What this task involves:
Print every line below exactly. Skip the pictures.

Stored data entries
+---+
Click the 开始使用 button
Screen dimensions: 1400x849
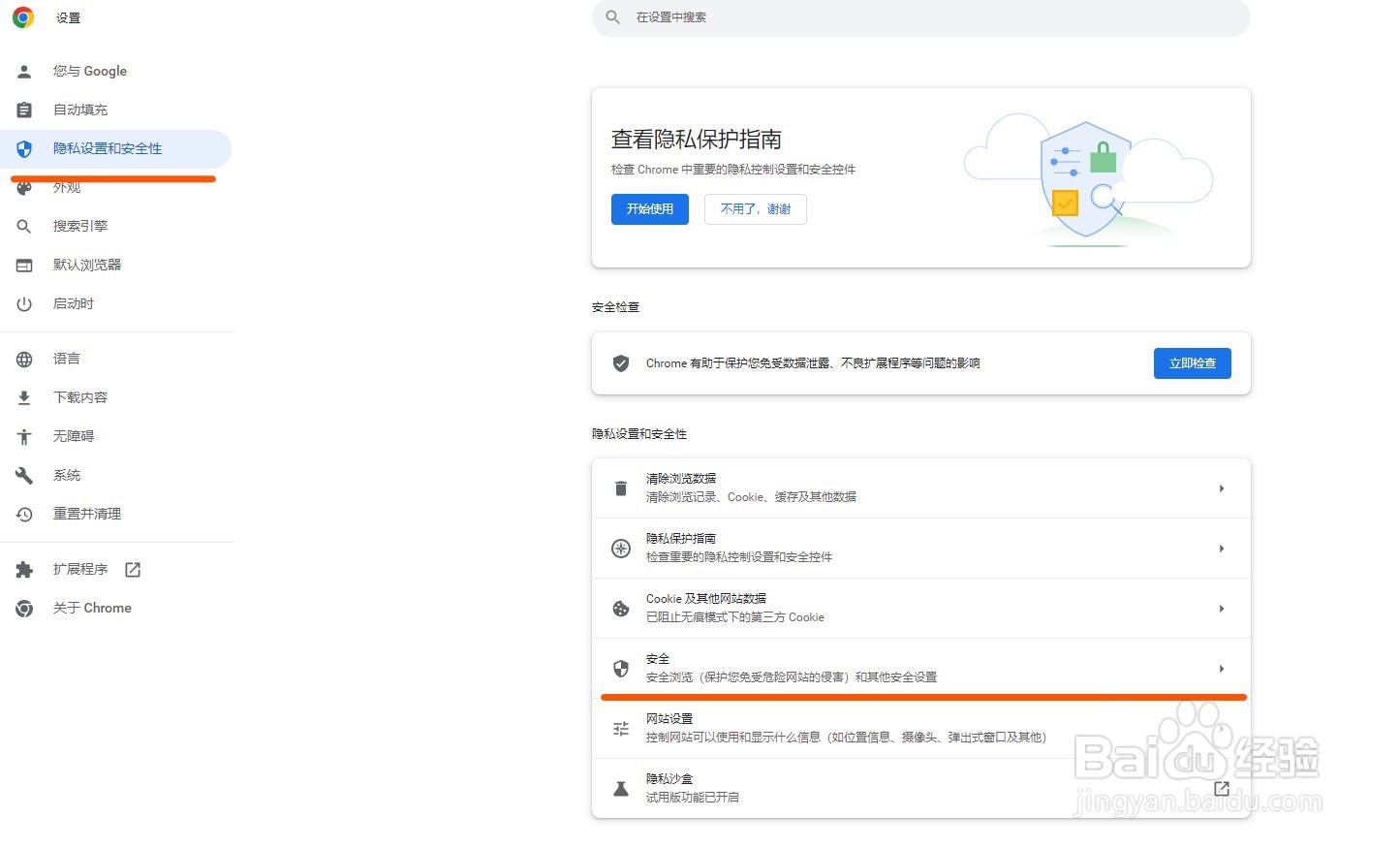[649, 209]
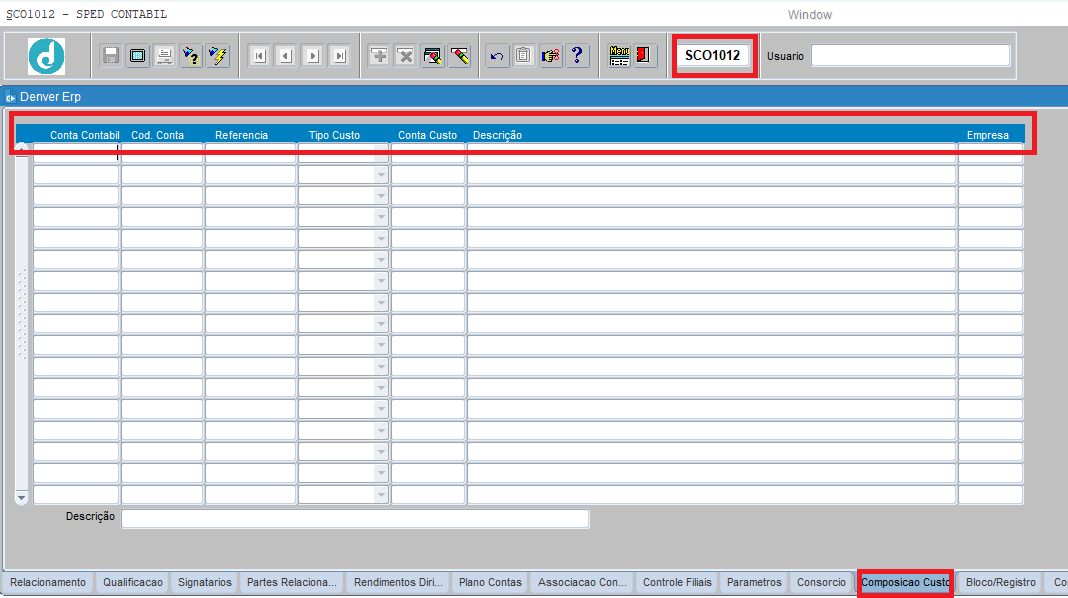Go to first record navigation button

click(259, 56)
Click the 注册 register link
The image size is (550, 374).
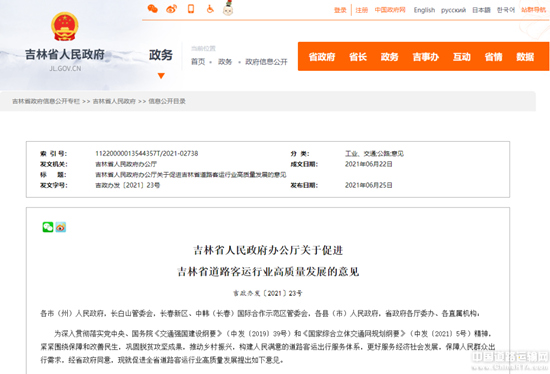point(362,10)
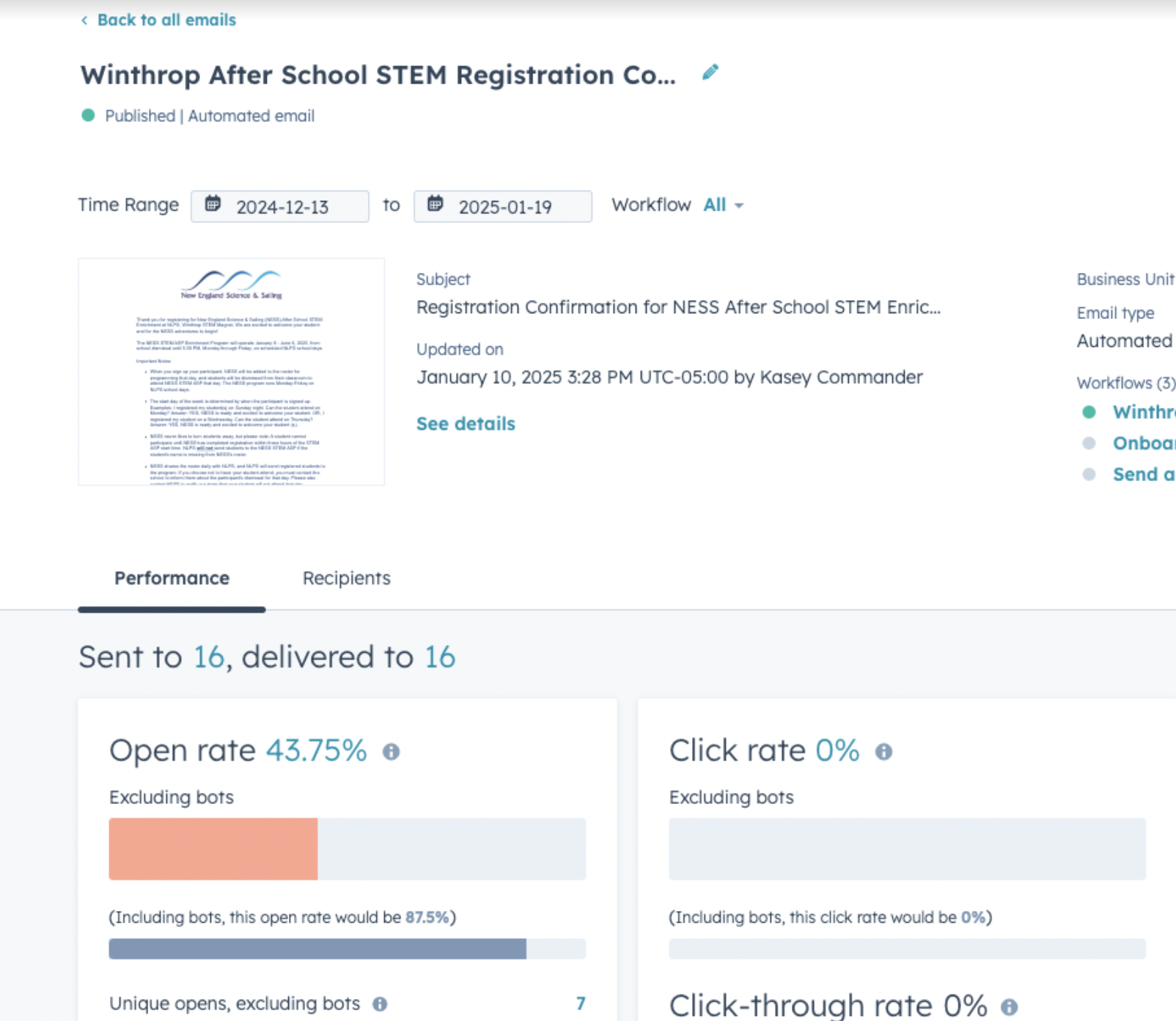Click the Click rate info icon

(883, 752)
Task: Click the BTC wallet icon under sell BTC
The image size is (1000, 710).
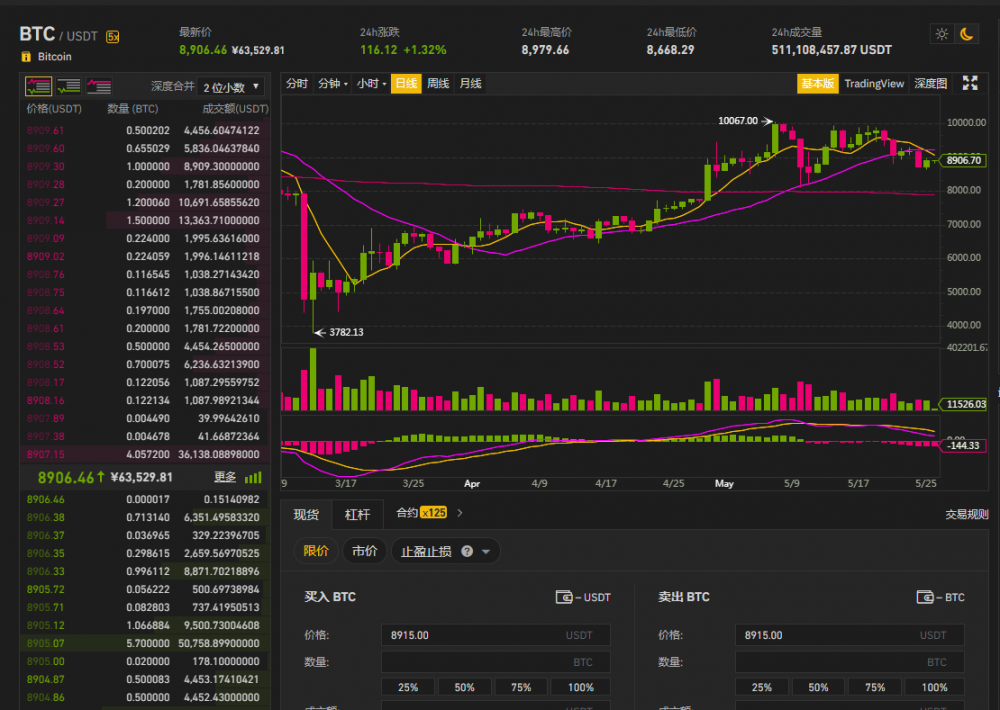Action: (925, 597)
+---+
Result below:
Click the 开始使用 button
Screen dimensions: 1400x849
[649, 209]
Go to first record navigation button

click(259, 56)
Click the 注册 register link
The image size is (550, 374).
point(362,10)
Click the Click rate info icon

(883, 752)
Task: Click the BTC wallet icon under sell BTC
The image size is (1000, 710).
Action: (925, 597)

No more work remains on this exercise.